I’m not feeling 100% better today, but I’d honestly say 45%! And that’s something, right? My feelings of purposelessness and despair are only nagging thoughts in the background now instead of being everything to me. What is the answer, then? I think it’s that we have to almost force ourselves to do those things that we know can help us dig out. Oftentimes, I know, we have lost the desire to even free ourselves, but I made myself write when I really didn’t feel like it. What is it, for you, that can help break you out of your prison? Have you seen the video of the speech, “Make Your Bed” by Admiral William McRaven? It’s a beautiful and eloquent commencement address that boils down to a simple task: Make your bed. It sounds like an oversimplification, but truly, things are so much more simple than we want to believe.

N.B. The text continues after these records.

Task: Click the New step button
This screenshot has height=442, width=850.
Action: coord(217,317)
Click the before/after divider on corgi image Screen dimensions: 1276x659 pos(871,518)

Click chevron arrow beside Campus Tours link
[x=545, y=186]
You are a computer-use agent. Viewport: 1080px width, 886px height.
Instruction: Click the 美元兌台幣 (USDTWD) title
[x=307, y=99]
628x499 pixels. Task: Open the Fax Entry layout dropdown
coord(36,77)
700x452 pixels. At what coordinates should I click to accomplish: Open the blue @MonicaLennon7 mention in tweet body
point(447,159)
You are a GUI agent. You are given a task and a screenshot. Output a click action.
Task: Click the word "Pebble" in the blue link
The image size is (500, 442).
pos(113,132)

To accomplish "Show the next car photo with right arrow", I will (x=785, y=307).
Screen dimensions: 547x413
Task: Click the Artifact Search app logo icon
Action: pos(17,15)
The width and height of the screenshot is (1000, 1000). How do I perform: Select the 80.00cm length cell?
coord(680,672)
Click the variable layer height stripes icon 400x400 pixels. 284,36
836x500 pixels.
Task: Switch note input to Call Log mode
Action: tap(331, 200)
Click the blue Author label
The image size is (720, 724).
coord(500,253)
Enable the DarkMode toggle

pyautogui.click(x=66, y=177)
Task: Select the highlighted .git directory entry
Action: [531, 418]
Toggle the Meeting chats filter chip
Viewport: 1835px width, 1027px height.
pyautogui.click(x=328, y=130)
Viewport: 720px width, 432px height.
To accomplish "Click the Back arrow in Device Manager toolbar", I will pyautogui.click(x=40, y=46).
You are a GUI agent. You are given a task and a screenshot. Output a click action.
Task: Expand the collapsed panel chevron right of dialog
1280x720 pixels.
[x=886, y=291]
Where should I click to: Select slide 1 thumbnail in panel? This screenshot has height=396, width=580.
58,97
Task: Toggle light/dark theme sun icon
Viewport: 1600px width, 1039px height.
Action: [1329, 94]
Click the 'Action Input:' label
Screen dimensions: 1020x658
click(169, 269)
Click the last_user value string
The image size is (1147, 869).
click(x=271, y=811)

You should watch the video of his speech here:

 

The other thing I hope you take away from this is the importance of people. I’ve always been a loner, so it’s hard for me to accept my need for others, but we all have that need. Look at the line of people it took to get me just 45% better. Lindsey loaned me the Kindle, and has since told me to keep it as a gift! Thank you, Lindsey! That led me to Jessica’s book – thank you, Jessica! My Brother from another mother urged me to write this story – thank you, Kenn! This little story may have made even one of you feel a tad bit better today, and that thought alone makes my heart sing. And just like that, I’m at about 60% – thank you, Lord.